Package com.google.appengine.api.appidentity

Interface AppIdentityService

  • public interface AppIdentityService
    The AppIdentityService allows you to sign an arbitrary byte array using a per app private key maintained by App Engine, and to retrieve a list of public certificates which can be used to verify the signature.

    App Engine is responsible for maintaining the per application private key. App Engine will rotate private keys periodically. App Engine never gives these private keys to the outside.

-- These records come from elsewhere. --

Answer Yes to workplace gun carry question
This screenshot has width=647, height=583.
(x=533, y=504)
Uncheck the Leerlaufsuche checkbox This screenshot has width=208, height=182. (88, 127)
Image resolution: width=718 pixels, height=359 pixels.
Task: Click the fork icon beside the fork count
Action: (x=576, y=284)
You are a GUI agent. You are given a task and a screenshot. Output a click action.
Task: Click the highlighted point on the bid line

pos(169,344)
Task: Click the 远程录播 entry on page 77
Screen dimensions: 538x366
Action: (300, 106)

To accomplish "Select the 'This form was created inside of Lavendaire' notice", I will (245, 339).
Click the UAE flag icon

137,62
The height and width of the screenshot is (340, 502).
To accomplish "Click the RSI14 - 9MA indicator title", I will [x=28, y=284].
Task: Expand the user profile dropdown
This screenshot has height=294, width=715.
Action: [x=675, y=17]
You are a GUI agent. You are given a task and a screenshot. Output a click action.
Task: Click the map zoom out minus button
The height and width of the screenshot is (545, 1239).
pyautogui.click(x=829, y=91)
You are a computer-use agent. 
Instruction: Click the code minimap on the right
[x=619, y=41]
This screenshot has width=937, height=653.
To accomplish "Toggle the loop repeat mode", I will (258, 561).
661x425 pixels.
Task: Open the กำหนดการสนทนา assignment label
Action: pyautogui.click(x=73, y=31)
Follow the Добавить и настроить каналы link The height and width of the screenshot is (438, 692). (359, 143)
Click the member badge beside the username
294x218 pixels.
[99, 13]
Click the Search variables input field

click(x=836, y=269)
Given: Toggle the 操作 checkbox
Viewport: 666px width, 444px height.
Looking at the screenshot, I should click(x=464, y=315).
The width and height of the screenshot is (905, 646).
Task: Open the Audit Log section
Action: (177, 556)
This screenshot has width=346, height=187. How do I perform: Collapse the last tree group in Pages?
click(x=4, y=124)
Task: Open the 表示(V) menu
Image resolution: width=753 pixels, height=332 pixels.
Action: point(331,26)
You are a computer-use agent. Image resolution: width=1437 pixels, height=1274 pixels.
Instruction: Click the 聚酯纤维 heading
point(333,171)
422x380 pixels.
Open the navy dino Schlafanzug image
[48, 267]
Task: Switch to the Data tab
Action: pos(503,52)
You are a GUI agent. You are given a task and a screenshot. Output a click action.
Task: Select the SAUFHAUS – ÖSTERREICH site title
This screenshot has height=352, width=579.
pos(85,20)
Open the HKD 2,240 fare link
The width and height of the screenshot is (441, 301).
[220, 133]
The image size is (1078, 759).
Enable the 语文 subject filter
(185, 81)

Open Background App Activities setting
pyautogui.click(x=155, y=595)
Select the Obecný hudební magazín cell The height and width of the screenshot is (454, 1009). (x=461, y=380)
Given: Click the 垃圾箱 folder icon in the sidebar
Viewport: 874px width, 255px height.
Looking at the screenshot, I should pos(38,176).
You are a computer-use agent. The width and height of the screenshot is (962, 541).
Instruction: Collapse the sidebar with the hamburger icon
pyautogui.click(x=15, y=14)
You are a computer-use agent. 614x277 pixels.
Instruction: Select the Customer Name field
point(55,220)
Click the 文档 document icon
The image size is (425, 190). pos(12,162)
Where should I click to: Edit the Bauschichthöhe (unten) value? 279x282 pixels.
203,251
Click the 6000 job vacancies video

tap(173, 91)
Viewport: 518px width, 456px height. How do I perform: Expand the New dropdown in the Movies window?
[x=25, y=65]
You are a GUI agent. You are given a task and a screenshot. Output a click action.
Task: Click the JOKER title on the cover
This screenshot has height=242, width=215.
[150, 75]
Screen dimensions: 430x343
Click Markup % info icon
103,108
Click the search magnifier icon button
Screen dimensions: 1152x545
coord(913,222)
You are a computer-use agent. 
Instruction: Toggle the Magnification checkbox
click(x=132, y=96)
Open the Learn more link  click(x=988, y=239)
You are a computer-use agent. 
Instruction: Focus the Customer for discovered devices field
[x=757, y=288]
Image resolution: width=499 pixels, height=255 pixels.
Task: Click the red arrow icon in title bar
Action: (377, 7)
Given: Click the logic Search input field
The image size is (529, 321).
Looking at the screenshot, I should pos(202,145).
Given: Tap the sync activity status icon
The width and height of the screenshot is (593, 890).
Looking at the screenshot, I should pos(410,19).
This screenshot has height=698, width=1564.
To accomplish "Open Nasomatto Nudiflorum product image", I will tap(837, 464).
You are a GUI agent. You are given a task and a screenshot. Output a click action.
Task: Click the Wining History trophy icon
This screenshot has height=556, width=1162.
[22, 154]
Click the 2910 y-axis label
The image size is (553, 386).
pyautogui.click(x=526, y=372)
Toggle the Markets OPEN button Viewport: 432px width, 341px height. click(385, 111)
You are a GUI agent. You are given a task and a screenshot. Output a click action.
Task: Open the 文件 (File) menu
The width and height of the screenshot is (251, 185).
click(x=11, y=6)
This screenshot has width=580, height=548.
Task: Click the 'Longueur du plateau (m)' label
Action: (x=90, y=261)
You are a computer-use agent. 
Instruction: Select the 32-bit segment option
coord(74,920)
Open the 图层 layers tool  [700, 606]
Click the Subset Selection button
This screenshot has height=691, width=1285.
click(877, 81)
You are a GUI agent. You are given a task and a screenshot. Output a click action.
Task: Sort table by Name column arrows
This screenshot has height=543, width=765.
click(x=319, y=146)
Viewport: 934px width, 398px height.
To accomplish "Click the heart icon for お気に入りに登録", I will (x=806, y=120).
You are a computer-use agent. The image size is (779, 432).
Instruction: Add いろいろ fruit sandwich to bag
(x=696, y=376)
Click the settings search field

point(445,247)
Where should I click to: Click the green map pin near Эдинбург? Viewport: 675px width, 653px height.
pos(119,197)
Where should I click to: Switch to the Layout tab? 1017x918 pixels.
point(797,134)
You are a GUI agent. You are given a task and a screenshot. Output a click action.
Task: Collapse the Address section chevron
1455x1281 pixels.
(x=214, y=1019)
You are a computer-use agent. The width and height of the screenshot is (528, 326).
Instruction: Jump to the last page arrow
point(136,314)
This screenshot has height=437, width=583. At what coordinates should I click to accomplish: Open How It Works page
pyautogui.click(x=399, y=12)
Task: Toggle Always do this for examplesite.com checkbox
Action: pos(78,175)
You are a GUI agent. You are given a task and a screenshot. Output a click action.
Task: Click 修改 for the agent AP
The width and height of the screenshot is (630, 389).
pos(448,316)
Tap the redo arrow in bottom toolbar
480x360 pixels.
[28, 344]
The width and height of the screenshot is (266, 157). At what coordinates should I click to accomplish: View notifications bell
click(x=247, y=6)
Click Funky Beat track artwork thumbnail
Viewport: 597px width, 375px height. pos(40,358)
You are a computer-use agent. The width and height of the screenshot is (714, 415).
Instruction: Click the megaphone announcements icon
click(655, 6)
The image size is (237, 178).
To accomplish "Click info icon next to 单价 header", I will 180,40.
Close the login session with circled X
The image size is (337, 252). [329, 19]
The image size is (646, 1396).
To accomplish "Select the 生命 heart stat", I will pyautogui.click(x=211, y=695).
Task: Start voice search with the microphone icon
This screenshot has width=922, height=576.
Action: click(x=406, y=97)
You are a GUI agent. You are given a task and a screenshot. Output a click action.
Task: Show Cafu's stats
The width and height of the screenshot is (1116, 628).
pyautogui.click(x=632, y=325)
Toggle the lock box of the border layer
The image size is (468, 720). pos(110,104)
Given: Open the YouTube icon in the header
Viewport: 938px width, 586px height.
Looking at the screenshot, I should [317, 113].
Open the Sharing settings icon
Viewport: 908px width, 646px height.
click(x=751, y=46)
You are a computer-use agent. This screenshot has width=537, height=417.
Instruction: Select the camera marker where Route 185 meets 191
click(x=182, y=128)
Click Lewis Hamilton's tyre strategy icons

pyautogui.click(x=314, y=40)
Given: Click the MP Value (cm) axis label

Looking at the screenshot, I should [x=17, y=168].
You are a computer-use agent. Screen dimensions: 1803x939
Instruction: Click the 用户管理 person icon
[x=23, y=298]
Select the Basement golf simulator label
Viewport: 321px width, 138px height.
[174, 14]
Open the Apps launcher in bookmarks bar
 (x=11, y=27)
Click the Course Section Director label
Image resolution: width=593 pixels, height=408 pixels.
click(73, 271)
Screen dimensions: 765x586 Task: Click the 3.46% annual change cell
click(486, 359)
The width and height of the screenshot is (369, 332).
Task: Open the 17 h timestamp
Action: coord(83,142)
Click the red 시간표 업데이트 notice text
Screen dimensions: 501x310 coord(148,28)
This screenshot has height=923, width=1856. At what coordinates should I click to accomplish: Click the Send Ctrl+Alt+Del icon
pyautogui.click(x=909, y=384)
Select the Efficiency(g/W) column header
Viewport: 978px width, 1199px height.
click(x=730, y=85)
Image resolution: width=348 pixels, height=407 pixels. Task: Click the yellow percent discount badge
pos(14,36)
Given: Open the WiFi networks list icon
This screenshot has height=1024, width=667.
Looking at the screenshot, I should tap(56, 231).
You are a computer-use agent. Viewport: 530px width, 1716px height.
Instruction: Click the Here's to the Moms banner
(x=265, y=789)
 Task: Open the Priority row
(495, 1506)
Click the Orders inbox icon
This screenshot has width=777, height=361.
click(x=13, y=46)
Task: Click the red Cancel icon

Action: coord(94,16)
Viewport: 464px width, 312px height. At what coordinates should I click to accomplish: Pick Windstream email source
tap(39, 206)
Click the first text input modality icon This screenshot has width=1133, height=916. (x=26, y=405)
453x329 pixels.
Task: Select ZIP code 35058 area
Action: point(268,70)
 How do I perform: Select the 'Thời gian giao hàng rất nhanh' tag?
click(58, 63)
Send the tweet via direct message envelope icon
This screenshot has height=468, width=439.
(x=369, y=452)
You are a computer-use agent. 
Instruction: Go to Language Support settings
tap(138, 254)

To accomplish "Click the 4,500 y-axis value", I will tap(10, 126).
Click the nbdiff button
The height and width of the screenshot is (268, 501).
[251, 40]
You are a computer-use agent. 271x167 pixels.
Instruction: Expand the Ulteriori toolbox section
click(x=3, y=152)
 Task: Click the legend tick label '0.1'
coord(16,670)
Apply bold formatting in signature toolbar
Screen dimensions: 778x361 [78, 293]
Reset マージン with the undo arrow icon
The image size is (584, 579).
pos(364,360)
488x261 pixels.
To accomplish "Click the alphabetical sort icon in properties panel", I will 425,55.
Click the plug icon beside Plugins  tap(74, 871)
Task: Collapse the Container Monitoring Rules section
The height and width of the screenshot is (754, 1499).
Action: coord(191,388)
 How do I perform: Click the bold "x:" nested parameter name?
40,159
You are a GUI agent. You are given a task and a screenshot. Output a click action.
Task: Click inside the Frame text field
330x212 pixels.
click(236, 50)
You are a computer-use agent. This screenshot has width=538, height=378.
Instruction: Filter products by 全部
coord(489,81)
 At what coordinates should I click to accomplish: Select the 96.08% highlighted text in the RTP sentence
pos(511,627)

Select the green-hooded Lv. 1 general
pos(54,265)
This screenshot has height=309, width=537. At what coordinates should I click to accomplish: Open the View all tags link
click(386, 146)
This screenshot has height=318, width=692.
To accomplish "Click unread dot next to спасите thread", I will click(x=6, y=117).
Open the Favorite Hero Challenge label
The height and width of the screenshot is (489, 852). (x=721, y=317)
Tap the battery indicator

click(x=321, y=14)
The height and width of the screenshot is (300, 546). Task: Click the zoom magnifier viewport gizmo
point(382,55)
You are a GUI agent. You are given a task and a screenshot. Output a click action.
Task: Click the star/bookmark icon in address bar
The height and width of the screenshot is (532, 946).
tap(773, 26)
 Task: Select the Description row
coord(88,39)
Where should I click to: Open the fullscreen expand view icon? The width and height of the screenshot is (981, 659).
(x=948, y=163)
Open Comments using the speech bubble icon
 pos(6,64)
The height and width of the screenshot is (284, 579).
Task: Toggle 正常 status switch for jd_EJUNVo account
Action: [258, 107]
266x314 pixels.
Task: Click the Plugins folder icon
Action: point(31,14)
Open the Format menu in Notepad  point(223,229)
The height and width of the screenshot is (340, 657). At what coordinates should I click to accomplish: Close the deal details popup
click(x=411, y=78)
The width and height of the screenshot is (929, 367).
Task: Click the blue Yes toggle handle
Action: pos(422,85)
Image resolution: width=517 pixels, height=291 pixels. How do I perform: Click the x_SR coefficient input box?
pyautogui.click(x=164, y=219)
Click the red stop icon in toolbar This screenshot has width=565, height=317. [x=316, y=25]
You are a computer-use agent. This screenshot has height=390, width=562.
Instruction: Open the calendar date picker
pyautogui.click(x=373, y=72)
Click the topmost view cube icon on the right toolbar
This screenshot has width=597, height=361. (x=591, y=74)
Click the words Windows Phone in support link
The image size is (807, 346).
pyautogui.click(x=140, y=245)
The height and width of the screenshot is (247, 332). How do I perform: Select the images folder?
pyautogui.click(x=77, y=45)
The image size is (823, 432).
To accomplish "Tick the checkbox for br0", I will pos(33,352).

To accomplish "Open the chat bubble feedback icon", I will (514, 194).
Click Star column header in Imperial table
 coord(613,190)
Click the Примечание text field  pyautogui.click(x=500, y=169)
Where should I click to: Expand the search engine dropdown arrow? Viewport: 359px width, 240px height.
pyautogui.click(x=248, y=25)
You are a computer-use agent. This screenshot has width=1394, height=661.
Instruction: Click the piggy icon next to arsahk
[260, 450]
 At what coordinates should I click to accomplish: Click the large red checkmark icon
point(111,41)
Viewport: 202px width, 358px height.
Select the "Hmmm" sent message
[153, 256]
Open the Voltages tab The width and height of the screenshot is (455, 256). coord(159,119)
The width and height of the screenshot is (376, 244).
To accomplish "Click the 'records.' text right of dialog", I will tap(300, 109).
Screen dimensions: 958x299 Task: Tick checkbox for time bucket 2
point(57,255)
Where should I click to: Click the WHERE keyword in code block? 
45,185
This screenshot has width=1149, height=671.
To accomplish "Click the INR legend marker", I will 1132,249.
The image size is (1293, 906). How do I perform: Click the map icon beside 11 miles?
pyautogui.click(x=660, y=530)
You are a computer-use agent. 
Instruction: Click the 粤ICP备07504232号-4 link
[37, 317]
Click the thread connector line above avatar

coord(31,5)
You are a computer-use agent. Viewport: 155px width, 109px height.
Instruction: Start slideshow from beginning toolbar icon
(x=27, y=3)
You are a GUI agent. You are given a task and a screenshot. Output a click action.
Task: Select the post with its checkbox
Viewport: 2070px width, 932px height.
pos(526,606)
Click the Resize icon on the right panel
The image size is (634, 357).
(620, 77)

    Since private keys are rotated periodically, getPublicCertificatesForApp() could return a list of public certificates. It is the caller's responsibility to try these certificates one by one when doing signature verification.

    • Method Detail

      • getServiceAccountName

        String getServiceAccountName()
        Gets service account name of the app.
        Returns:
        service account name of the app.

      • getDefaultGcsBucketName

        String getDefaultGcsBucketName()
        Gets the default GS bucket name for the app.
        Returns:
        default GS bucket name for the app.

      • getAccessToken

        AppIdentityService.GetAccessTokenResult getAccessToken​(Iterable<String> scopes)
        OAuth2 access token to act on behalf of the application.

        Generates and caches an OAuth2 access token for the service account for the appengine application.

        Each application has an associated Google account. This function returns OAuth2 access token corresponding to the running app. Access tokens are safe to cache and reuse until their expiry time as returned. This method will do that using memcache.

        Parameters:
        scopes - iterable of scopes to request.
        Returns:
        a GetAccessTokenResult object with the access token and expiration time.
        Throws:
        AppIdentityServiceFailureException